Некоторое время спустя, сидя посреди кровати по-прежнему голышом, все еще держа чертову серебряную ложку, я зеваю и снова подношу ее к лицу.
– Ты привык быть ложкой. Я уверена, что там одиноко, но угадай что? Люди здесь тоже одиноки. Я не могла дождаться, когда съеду из родительского дома, но никто не говорил мне, что взросление будет означать проводить так много времени в одиночестве.
Все еще держа ложку, я откидываюсь на подушки.
– Тебе повезло, что ты ложка. Оставайся таким. Жизнь трудна, – я вздыхаю. – Я чувствую, что у меня есть друзья, но сколько их у меня на самом деле? Я думала, Грег был другом, но теперь я думаю, он просто хочет меня трахнуть. Я считала, что с возрастом жизнь станет проще, но она так чертовски сбивает с толку. Оставаться дома одиноко. Выходить на улицу небезопасно. Люди отстой, – я морщу нос. – Ты тоже, – я переворачиваюсь на бок и кладу ложку на запасную подушку. – Останься со мной. Я не хочу быть одна, если проснусь мертвой.
Когда ложка остается такой тихой, какой и должна быть, я закрываю глаза и отворачиваюсь от нее.

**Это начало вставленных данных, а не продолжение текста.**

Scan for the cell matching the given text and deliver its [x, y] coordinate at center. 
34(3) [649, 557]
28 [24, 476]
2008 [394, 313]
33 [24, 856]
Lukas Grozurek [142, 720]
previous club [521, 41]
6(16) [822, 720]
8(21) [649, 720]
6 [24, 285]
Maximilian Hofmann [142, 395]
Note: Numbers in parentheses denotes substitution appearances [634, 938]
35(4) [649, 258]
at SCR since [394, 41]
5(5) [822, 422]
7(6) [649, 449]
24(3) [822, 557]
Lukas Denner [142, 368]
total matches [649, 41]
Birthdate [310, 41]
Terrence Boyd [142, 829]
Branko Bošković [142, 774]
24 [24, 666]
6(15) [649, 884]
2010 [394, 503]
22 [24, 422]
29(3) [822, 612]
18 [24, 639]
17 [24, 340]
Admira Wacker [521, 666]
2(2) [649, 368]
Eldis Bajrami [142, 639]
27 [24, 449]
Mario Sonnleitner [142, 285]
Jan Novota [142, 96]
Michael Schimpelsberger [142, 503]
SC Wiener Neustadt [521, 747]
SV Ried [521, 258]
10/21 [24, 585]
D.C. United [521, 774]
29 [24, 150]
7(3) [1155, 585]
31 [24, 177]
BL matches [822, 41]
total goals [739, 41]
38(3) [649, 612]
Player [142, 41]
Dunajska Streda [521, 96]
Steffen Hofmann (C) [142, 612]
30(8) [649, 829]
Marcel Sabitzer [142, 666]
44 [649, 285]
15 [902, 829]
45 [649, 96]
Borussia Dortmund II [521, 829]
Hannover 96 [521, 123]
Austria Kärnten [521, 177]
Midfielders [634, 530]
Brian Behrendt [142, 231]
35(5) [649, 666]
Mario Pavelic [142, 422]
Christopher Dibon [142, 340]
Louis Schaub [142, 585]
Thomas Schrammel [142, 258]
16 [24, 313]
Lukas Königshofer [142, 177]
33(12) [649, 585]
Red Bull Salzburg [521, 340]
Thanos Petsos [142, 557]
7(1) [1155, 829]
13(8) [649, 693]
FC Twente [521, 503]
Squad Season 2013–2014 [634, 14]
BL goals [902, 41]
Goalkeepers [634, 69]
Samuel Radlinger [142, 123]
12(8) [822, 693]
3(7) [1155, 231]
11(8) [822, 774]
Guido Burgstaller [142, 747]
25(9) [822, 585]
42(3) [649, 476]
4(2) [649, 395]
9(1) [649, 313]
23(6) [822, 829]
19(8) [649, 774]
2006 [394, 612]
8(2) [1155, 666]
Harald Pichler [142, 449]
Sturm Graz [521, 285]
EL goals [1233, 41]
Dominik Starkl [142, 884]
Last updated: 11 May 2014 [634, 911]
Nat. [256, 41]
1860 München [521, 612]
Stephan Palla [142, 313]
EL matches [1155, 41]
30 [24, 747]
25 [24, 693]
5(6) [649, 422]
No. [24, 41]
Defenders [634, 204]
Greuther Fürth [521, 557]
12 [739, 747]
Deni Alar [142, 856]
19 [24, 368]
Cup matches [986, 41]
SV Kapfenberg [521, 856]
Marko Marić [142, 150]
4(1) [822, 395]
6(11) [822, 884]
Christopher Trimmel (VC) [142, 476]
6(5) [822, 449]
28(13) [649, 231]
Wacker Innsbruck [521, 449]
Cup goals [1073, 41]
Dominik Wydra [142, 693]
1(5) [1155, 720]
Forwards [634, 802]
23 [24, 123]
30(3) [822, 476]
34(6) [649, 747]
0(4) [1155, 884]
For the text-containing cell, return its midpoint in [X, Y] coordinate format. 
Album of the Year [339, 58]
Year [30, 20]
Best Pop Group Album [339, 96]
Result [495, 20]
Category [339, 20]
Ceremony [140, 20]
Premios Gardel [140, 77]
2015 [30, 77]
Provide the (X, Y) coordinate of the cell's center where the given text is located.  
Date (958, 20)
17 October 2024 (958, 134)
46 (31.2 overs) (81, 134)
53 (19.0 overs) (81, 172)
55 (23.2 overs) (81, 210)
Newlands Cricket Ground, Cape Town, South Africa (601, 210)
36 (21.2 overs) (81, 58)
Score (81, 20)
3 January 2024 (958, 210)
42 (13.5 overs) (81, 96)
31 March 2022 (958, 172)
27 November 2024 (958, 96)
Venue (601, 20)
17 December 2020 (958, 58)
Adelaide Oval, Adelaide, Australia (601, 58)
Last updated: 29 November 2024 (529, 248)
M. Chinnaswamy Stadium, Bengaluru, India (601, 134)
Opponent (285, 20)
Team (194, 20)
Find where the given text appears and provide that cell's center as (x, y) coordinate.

– Даже если в тебе есть суперсолдат, я не хочу его. Хотеть кого-либо небезопасно. Как только ты открываешься людям, они либо показывают тебе свою сумасшедшую сторону, либо подсыпают что-нибудь в твой напиток. Однако я не могу позволить им победить. Завтра я пойду в полицию по поводу того парня в баре, а потом верну тебя Мерседес. И мы больше никогда не будем вспоминать этот день.
Сон приходит, пока я пытаюсь убедить себя, что мне не страшно и не одиноко.
Глава четвертая
‡
Джек
Лексингтон, Массачусетс
1942
Меня не должно быть здесь, но альтернатива еще хуже, поэтому я делаю то, что необходимо. Обостренные чувства предупреждают меня о чьем-то приближении, но прошлая жизнь в слепоте позволяет быстро распознать шаги Фарли.
В абсолютной тьме облачной ночи я шепчу.
– Фарли, это Джексон.
Шаги на мгновение останавливаются, затем Фарли спешит ко мне и заключает в мужские объятия, его голова едва достает мне до плеч.
– Прошло слишком много времени, Джексон. Мы начали бояться за тебя.
Я обнимаю его в ответ.
– Я в порядке. На самом деле, лучше, чем в порядке. Я вижу.
– Что? – несмотря на темноту, я могу разглядеть детали лица Фарли. Длинное и худое, как и все остальное в нем. Волосы белые и зачесаны назад, но глаза такие добрые, какими я всегда их представлял. Я борюсь с желанием снова обнять его. Вот о ком я думаю, когда кто-то спрашивает меня об отце. – Как это возможно?
– Я могу рассказать тебе все, что знаю, но у меня мало времени. Я уже подверг риску тебя и маму, приехав сюда. Скоро произойдет нечто такое, из-за чего я не смогу вернуться домой, по крайней мере, до окончания войны, но я не мог уехать не…
– Не увидев лицо своей матери.
Он хорошо меня знает. Я проглатываю ком, который на мгновение застревает в горле.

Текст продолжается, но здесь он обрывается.